The authors point out that in a study of 15 patients with acute liver failure of unknown etiology, 80% of the livers had evidence of HHV-6, compared to only a few cases in control livers. There have been a significant number of case reports of HHV-6 fulminant hepatitis in immunocompetent patients published in the past (Asano 1990, Harma 2003, Harma 2013, Ishikawa 2002, and Mendel 1995). One study (Ishikawa 2002) detected HHV-6 in patients with Non-A, B, C (NABC) fulminant hepatitis, but not in controls with HBV hepatitis; HHV-6 was also found to be a more common cause of fulminant hepatitis than CMV or EBV.

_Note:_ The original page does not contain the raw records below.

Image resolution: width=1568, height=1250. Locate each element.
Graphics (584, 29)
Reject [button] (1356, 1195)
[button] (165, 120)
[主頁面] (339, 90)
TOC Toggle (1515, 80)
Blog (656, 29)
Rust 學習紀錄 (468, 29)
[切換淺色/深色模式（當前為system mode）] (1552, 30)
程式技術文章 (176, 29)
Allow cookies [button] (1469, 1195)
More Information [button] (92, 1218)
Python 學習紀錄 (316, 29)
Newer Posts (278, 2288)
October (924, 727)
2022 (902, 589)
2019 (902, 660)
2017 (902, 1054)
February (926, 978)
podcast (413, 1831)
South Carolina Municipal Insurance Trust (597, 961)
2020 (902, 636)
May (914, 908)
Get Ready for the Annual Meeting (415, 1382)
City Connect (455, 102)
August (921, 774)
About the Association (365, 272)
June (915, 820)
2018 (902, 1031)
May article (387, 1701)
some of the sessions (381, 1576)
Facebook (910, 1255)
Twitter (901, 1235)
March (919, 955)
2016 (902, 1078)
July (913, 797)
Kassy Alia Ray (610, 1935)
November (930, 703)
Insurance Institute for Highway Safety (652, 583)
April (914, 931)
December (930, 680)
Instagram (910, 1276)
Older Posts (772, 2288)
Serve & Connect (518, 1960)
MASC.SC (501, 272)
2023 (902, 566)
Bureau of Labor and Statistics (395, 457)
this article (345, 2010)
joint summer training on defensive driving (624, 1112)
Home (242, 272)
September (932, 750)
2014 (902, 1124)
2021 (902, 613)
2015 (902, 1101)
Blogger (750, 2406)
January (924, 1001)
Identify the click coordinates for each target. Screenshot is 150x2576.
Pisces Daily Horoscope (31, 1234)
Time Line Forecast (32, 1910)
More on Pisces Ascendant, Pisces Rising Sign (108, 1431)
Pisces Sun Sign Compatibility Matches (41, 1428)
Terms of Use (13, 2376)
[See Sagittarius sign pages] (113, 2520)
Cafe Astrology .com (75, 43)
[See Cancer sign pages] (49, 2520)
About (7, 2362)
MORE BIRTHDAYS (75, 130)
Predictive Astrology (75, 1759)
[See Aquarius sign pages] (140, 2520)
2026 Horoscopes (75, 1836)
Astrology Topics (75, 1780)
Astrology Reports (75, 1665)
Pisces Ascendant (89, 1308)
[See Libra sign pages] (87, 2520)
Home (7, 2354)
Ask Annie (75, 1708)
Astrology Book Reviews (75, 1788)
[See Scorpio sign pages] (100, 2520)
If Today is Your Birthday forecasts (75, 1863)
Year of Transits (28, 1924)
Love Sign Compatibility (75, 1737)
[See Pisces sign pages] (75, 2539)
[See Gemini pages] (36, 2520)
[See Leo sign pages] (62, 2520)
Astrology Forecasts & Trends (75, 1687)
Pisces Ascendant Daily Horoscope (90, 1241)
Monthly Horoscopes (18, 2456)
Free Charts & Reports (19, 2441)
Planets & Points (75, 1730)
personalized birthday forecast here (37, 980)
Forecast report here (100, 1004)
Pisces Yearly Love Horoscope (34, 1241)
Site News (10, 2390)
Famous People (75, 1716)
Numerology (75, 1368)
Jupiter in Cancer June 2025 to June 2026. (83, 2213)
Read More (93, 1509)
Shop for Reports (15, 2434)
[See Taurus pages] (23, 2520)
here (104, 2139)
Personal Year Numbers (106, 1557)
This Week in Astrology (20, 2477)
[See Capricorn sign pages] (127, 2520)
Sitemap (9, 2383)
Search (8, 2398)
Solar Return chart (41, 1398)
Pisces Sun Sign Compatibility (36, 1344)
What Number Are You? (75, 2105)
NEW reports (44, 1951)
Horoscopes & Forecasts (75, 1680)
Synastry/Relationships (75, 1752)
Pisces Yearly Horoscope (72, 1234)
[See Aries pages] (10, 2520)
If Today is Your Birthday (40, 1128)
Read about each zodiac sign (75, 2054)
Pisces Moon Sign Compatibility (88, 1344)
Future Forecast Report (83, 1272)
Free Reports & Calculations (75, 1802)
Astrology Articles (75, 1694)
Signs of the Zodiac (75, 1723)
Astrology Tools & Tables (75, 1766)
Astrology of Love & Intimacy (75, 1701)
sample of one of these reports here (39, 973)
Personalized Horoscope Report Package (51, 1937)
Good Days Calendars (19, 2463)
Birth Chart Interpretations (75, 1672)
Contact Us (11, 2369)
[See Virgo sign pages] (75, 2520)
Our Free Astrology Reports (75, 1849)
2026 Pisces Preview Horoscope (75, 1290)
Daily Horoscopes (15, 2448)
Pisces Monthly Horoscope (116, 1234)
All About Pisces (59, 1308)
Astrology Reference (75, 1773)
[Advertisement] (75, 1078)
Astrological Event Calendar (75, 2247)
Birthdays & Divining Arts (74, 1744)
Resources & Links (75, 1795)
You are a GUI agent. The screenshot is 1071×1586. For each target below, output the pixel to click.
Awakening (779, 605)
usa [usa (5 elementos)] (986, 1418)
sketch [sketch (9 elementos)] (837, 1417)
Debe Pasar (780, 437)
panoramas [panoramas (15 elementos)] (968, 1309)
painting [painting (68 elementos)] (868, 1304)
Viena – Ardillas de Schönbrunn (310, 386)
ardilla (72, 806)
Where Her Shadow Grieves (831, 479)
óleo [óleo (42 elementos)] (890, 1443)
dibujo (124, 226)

Although there have been occasional reports of HHV-6 reactivation associated with TEN (Teraki 2008, Watanabe 2013), it is usually associated with drug hypersensitivity (DIHS), and in fact HHV-6 is one of the criteria for diagnosing Drug-induced hypersensitivity syndrome (DIHS) in Japan. In this case report, eosinophilia and atypical lymphocytosis were not present, and the skin biopsy was more consistent with TEN. The onset of these symptoms was very rapid, unlike typical drug hypersensitivity cases that appear several weeks after an inciting drug.
HHV-6 has been associated with portal necrosis in transplant recipients with reactivated HHV-6 and liver failure, but biopsy analysis may be required because HHV-6 DNA is often at normal levels in the peripheral blood in spite of active infection in the liver (Buyse 2013).
HHV-6 reactivation has occasionally been reported in association with hemophagocytosis in primary infections (Marabelle 2010, Takagi 1996), healthy adults (Tanaka 2002) and in liver transplant patients (Dharancy 2008).
In this case, there was evidence for CMV and EBV reactivation as well. According to a Japanese study of 62 patients with hypersensitivity syndromes, EBV is active in about half of patients with SJS but less than 20% of patients with TEN and less than 10% of patients with DIHS/DRESS. CMV occurred in 22% of those with SJS/TEN and 17.6% of those with DIHS/DRESS, whereas HHV-6 occurred in all patients with DIHS/DRESS and none of the patients with SJS/TEN. Furthermore, they determined that steroids increased the viral load significantly for HHV-6, but not for CMV or EBV (Ishida 2014).
Some have proposed that patients with drug hypersensitivities should be treated with a combination of both an antiviral and prednisone (Moling 2012, Descamps 2013).